Emily Knapp is nicely effective as Sorrell, full of the sap of Life in Act One and then turning to stone for Act Two; she is also convincingly dressed for a country lass: hair parted on the side, a sack dress and sensible shoes. John Morgan, an authentic Irish actor, plays down the role of Isaac (to avoid stereotyping?) and thus loses much of the blarney in his two scenes with Red; Ciaran Crawford has little to do but glower as Dara Mood.

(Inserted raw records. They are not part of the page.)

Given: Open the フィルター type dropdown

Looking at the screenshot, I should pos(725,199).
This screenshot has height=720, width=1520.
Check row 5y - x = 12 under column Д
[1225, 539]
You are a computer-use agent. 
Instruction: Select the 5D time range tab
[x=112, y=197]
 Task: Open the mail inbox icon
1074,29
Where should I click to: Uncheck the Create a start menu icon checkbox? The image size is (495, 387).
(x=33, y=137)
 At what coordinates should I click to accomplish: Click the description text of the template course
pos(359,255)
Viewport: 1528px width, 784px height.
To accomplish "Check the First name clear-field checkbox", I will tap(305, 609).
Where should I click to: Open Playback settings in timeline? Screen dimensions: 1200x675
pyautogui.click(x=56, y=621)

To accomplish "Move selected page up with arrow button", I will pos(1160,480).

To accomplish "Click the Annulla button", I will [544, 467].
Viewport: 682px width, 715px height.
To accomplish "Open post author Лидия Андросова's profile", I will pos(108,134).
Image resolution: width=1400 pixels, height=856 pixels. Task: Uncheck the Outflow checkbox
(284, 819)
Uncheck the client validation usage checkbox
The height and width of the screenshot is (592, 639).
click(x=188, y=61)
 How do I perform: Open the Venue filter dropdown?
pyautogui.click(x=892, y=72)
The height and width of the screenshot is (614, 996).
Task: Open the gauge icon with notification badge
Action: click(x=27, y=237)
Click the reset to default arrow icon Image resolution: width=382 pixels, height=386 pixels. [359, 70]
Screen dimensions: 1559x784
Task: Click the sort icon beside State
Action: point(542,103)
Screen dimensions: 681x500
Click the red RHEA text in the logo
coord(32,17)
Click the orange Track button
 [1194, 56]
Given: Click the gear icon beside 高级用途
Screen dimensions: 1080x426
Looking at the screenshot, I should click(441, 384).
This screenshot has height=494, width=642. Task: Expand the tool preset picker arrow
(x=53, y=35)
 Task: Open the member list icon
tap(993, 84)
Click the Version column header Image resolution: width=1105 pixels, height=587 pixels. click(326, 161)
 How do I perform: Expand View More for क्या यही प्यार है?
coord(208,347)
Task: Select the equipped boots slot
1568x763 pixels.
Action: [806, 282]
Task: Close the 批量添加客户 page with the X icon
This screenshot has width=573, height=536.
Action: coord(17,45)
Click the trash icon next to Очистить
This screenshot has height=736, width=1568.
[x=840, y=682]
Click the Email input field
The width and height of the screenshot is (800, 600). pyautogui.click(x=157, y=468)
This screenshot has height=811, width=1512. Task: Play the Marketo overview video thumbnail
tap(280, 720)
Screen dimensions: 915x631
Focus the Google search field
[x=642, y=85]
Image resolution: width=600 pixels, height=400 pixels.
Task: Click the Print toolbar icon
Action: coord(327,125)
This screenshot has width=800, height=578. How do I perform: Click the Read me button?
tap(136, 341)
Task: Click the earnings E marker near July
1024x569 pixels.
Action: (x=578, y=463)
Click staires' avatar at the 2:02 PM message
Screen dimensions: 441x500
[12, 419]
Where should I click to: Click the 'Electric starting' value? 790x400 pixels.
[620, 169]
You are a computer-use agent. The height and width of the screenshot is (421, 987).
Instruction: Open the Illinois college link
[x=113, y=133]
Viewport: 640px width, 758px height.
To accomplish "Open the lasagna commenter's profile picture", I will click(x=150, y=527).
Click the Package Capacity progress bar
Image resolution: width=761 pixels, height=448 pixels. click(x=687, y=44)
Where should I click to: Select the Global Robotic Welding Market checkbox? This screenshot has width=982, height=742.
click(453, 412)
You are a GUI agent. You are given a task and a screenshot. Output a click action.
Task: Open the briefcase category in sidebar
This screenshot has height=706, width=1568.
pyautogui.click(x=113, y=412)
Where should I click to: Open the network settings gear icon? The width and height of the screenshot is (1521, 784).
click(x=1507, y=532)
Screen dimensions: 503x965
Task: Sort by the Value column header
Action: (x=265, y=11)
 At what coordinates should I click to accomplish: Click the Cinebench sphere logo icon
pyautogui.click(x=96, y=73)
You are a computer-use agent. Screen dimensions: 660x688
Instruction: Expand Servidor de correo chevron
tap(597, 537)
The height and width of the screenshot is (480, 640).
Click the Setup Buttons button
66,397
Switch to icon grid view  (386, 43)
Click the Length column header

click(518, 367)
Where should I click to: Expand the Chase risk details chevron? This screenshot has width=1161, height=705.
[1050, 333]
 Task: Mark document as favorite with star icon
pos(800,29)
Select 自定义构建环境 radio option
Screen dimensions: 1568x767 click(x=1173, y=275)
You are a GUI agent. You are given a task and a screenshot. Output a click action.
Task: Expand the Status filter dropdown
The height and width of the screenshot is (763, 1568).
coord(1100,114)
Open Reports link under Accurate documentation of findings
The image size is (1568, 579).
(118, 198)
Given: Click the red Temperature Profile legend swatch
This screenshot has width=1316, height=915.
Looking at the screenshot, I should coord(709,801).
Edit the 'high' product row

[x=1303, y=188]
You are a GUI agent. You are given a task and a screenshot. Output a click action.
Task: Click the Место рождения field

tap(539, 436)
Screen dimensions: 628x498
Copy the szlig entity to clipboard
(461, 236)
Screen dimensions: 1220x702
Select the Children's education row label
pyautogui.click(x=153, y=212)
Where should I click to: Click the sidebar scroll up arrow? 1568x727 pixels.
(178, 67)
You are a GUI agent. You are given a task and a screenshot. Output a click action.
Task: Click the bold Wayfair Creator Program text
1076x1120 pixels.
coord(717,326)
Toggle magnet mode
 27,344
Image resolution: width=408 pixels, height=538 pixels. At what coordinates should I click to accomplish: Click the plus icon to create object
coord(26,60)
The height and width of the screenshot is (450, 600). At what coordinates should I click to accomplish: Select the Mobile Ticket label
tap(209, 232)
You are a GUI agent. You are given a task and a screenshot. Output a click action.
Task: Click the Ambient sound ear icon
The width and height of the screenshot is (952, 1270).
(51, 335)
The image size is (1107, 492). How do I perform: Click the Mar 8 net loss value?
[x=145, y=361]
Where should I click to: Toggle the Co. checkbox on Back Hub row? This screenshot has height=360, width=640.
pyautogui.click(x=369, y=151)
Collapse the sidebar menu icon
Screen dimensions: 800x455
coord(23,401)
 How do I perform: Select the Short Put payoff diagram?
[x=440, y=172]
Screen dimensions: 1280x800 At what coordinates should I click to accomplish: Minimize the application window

In terms of theatre, the two Grotesques comes off the best, and Mr. Engel has wisely kept them both off to the side of the main action --- Ded, on stage left; Shalome, on stage right --- the audience at least will know they are not the main characters. Carmel O’Reilly is a beautiful, beautiful Shalome, all cobwebs and dreams (if she needs a signature tune, it would be Offenbach’s Barcarolle, played on a harp) --- her final image, appearing in Sorrell’s wedding dress, now torn and muddy, defines Tragicomic (“How funny; how sad;” you will murmur). I have seen Shawn Sturnick onstage often enough to say that here is an actor who must be carefully cast and directed to reap the full effect of his talent: onstage, Mr. Sturnick has a still, radiant purity about him that can be fine-tuned to suggest either the angelic (as was his Edgar in New Rep’s KING LEAR) or not-so-angelic (the incestuous brother in Coyote’s THE HOUSE OF YES). (If Mr. Sturnick were to break into movies, he would be cast as baby-faced killers; on television, he would be the next blood-sucking alien on the Fox channel). Here, his Ded is more scarecrow than man, his clothing soiled but not his gentle, tormented soul, his mother’s violin and bow clutched in fingers that barely protrude from the sleeves of his moth-eaten sweater; his matted hair framing two blue eyes as deep and as vacant as the sky. Mr. Sturnick has been playing supporting variations of Prince Myshkin for some time now --- won’t somebody let him take center stage for once as Myshkin himself in SUBJECT TO FITS, Robert Montgomery’s long-forgotten spin on the Dostoyevsky novel?
I hope and trust that the Súgán will introduce America to more of Ms. Carr’s work --- her words are too good to go unheard over here. And may her future directors also know how to spot a sow’s ear when they see one and not to try turning it to silk.